Vortrag – Philipp Rösler

„Sich nicht zu wichtig nehmen“ Bundesgesundheitsminister zu Gast in der Katholischen Hochschulgemeinde Hannover – ganz privat

Auf prominente Gäste setzt die Katholische Hochschulgemeinde (KHG) Hannover bei ihren Foyer-Abenden. Zum Thema „Zwischen Anspannung und Entspannung – so wird meine Seele gesund“ war jetzt Bundesgesundheitsminister Dr. Philipp Rösler zu Gast.

Etwas gehetzt geht der Leiter der KHG Hannover noch einmal den Ablaufplan des Abends durch. Um 19 Uhr soll Philipp Rösler eintreffen. „Eigentlich sollte Rösler schon im Wintersemester als niedersächsischer Wirtschaftsminister in die KHG kommen. Aber dann ist er ja plötzlich Gesundheitsminister geworden und da musste der Termin verschoben werden, Gott sei Dank nur verschoben und nicht ganz abgesagt werden“, erzählt der Leiter der KHG Hannover.

Doch nun ist es endlich so weit: Mit geringfügiger Verspätung erscheint Rösler im Foyer der KHG Hannover. Übrigens ohne jeglichen Begleitschutz. „Er wollte heute unbedingt als Privatmann mit uns sprechen, nicht als Minister“, erläutert der Leiter der KHG Hannover weiter.
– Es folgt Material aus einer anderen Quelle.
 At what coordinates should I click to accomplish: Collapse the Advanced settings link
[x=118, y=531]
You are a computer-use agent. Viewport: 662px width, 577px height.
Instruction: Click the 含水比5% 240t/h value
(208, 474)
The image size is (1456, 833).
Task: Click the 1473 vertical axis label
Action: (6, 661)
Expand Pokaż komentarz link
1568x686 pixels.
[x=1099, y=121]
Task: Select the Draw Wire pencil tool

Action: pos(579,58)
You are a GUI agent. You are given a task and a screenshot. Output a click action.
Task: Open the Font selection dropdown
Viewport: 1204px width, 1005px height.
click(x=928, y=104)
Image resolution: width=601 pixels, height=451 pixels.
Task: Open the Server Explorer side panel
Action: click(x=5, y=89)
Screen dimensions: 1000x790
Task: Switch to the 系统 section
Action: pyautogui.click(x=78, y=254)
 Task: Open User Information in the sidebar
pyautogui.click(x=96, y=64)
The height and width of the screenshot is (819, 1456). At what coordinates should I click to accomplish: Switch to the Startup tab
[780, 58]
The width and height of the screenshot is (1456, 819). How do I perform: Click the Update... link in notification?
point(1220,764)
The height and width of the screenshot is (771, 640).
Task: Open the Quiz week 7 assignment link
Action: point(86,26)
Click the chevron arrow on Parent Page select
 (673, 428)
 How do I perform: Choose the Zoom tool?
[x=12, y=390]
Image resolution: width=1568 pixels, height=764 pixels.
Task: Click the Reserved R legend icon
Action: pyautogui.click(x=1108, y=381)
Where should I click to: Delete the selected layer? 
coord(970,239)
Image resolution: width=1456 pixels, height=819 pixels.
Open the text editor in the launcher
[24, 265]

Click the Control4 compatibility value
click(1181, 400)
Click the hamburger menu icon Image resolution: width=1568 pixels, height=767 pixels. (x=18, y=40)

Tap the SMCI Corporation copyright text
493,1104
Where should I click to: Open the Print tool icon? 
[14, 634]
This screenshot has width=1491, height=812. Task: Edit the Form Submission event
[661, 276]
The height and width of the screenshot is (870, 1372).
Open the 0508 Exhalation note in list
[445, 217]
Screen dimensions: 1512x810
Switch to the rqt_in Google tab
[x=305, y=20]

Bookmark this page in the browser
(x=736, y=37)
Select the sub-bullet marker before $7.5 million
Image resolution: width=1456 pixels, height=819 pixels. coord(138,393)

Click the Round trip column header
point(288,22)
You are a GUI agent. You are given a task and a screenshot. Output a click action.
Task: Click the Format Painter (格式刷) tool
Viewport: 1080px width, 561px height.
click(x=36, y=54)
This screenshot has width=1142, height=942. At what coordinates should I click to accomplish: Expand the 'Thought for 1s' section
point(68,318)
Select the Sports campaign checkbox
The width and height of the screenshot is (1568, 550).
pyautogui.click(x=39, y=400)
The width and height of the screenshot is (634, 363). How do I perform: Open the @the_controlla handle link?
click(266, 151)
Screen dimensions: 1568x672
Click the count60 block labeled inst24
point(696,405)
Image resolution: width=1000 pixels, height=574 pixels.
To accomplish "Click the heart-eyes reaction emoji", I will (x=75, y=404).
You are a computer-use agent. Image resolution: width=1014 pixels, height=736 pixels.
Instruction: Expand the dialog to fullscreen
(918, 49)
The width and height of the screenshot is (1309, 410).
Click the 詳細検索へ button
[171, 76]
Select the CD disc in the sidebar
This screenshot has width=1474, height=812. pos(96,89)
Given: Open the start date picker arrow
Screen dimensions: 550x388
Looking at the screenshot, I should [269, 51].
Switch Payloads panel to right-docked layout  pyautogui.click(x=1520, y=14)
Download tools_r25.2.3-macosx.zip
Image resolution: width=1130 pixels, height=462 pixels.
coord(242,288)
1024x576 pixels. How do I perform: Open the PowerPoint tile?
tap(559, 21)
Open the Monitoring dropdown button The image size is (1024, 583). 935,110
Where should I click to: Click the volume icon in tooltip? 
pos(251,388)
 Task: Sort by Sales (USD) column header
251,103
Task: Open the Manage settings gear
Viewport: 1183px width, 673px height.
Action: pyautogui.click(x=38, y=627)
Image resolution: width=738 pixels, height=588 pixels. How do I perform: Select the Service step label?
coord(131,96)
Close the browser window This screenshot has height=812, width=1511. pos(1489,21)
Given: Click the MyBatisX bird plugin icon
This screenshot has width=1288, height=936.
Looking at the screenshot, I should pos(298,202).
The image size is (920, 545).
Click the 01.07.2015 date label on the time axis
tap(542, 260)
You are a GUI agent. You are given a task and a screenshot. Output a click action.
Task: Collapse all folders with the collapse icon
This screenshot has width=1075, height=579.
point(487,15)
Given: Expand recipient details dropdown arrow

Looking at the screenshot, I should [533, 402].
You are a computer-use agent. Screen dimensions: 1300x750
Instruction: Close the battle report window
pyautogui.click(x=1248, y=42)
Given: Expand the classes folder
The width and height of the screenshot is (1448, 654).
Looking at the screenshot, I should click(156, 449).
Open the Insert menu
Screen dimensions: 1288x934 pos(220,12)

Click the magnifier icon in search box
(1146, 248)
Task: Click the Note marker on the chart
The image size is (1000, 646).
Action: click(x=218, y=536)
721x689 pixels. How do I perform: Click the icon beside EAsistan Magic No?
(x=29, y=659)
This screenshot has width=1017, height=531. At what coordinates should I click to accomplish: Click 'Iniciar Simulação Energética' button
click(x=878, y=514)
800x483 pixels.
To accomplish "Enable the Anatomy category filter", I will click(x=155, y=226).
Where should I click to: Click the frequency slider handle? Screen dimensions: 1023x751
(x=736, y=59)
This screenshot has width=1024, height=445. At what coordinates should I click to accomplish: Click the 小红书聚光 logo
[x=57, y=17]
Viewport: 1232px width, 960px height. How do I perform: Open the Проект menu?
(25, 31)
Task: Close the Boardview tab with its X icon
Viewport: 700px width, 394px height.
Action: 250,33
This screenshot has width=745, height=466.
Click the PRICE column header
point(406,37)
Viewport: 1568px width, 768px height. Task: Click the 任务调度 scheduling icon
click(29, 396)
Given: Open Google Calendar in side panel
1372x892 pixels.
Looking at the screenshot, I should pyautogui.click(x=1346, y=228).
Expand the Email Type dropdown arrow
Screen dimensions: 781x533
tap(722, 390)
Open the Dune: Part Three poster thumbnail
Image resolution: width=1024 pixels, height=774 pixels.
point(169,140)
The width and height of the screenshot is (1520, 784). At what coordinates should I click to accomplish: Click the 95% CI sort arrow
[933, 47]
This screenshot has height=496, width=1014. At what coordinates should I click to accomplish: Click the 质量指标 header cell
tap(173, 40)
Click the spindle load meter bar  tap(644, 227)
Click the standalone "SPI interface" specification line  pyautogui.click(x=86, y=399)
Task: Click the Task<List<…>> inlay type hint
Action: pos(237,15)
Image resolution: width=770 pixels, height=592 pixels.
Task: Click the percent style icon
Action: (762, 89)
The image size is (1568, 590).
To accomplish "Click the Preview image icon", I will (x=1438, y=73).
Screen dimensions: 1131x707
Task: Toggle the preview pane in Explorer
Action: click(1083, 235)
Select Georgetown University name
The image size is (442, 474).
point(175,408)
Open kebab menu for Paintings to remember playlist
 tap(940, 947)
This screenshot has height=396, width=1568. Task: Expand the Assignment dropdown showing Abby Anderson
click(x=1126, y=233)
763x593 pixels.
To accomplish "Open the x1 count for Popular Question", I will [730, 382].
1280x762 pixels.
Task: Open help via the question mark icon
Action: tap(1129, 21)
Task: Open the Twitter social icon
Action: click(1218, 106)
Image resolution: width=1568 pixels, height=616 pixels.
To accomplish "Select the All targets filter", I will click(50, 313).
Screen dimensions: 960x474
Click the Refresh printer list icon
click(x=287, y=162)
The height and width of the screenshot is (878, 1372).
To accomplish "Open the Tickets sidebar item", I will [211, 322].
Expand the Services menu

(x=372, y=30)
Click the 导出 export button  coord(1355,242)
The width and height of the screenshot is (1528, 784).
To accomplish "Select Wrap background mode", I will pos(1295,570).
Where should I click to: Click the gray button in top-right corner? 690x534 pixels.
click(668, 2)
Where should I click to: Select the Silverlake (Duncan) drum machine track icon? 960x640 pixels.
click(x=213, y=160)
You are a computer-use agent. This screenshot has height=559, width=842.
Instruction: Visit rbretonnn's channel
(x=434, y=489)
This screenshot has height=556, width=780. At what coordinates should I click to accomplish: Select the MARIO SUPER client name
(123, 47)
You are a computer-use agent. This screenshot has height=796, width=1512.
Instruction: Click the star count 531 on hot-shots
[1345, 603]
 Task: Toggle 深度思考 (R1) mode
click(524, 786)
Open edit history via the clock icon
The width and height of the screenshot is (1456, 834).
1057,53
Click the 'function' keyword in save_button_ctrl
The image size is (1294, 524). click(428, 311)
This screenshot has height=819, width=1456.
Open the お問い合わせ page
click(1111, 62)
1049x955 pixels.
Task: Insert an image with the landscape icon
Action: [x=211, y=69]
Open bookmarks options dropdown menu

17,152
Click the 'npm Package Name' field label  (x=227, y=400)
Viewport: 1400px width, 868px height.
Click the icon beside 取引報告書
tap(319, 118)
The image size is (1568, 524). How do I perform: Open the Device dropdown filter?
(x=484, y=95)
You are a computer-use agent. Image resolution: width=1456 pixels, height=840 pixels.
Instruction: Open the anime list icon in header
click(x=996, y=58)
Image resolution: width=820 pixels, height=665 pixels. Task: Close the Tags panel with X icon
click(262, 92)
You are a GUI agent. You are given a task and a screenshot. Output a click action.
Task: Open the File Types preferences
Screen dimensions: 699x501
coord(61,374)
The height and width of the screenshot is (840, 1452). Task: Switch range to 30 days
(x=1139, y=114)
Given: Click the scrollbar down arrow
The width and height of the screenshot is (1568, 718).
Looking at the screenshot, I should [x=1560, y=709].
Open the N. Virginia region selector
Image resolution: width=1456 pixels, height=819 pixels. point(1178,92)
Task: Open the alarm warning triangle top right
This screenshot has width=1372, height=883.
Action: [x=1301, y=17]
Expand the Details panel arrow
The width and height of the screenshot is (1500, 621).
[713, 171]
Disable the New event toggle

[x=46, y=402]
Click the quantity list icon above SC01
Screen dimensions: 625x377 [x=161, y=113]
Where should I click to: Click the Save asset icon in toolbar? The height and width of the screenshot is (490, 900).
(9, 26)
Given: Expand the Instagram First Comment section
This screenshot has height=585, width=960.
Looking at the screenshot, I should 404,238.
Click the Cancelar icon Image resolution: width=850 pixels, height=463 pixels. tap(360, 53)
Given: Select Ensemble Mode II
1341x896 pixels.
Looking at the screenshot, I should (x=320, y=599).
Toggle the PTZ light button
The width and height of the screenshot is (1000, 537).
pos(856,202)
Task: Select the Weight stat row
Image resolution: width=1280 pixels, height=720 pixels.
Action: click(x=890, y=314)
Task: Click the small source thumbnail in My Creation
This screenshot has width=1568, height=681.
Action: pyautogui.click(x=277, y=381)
Die Anspannung als Minister ist groß

Neugierig schaut Rösler ins Publikum. „Ich freue mich, dass ich heute hier sein darf“, begrüßt er die Wartenden. Der bekennende Katholik besuchte seinerzeit nicht nur regelmäßig die Hochschulgottesdienste, er wurde auch in der KHG Hannover getauft. In seinem kurzen Impulsreferat wird Rösler dann ganz persönlich: „Als Minister steht man unter ständiger Anspannung“, erzählt er. „Der Druck, der auf einem lastet, ist manchmal schon sehr groß.“ Und das wirke sich dann auch auf das Privatleben aus. Um an solchen Situationen nicht zu zerbrechen, versuche er sich auf seinen Glauben zu besinnen. „Der christliche Glauben lehrt uns in Demut zu leben. Wir sollten uns nicht zu wichtig nehmen. Das müssen auch Politiker immer wieder lernen“, betont er. Auch von der Öffentlichkeit müsse man sich von Zeit zu Zeit distanzieren. „Manchmal braucht es schon eine gewisse Portion Humor, damit man nicht alles ernst nimmt, was über einen geschrieben wird.“

Im Laufe des Abends hat das Publikum die Möglichkeit Fragen an den Minister und die Privatperson Philipp Rösler zu stellen. Geduldig beantwortet er alle an ihn gerichteten Fragen. Und da wird es dann doch ab und zu politisch. Was man gegen den Ärztemangel tun könne, fragt einer. Oder wie er zum Thema Stammzellenforschung stehe, fragt der Nächste.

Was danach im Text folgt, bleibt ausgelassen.